-- TASK GOAL --
Starting at the line with "Given: Open the SSD キャッシュ lightning icon", retype every line through the end of the listing exactly as written, and nothing before it.
....
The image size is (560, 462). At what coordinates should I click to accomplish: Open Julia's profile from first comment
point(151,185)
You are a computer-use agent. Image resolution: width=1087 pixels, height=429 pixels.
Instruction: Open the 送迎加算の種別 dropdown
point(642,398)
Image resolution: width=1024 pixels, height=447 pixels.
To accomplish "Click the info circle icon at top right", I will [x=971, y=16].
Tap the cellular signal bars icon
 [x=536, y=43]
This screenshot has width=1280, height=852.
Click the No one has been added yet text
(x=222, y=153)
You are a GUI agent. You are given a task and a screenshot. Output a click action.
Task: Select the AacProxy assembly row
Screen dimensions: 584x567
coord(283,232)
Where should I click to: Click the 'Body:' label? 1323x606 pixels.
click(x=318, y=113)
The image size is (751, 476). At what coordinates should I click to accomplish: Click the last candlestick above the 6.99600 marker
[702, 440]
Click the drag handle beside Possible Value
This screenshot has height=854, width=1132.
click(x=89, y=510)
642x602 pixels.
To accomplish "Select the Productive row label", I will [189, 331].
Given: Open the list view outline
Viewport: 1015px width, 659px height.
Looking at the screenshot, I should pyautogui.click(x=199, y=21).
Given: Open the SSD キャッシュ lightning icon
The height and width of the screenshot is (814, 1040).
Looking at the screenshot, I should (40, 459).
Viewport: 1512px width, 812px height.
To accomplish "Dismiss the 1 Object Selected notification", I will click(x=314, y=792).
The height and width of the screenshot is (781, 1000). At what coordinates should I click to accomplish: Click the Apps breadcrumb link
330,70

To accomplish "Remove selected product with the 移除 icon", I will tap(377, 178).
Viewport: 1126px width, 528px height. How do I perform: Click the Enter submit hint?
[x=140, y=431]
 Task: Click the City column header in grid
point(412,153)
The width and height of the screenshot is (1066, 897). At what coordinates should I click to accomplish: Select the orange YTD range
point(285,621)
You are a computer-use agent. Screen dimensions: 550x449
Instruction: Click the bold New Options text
....
-- TASK ANSWER --
Given: Open the SSD キャッシュ lightning icon
The height and width of the screenshot is (814, 1040).
Looking at the screenshot, I should (40, 459).
Viewport: 1512px width, 812px height.
To accomplish "Dismiss the 1 Object Selected notification", I will click(x=314, y=792).
The height and width of the screenshot is (781, 1000). At what coordinates should I click to accomplish: Click the Apps breadcrumb link
330,70

To accomplish "Remove selected product with the 移除 icon", I will tap(377, 178).
Viewport: 1126px width, 528px height. How do I perform: Click the Enter submit hint?
[x=140, y=431]
 Task: Click the City column header in grid
point(412,153)
The width and height of the screenshot is (1066, 897). At what coordinates should I click to accomplish: Select the orange YTD range
point(285,621)
You are a computer-use agent. Screen dimensions: 550x449
Instruction: Click the bold New Options text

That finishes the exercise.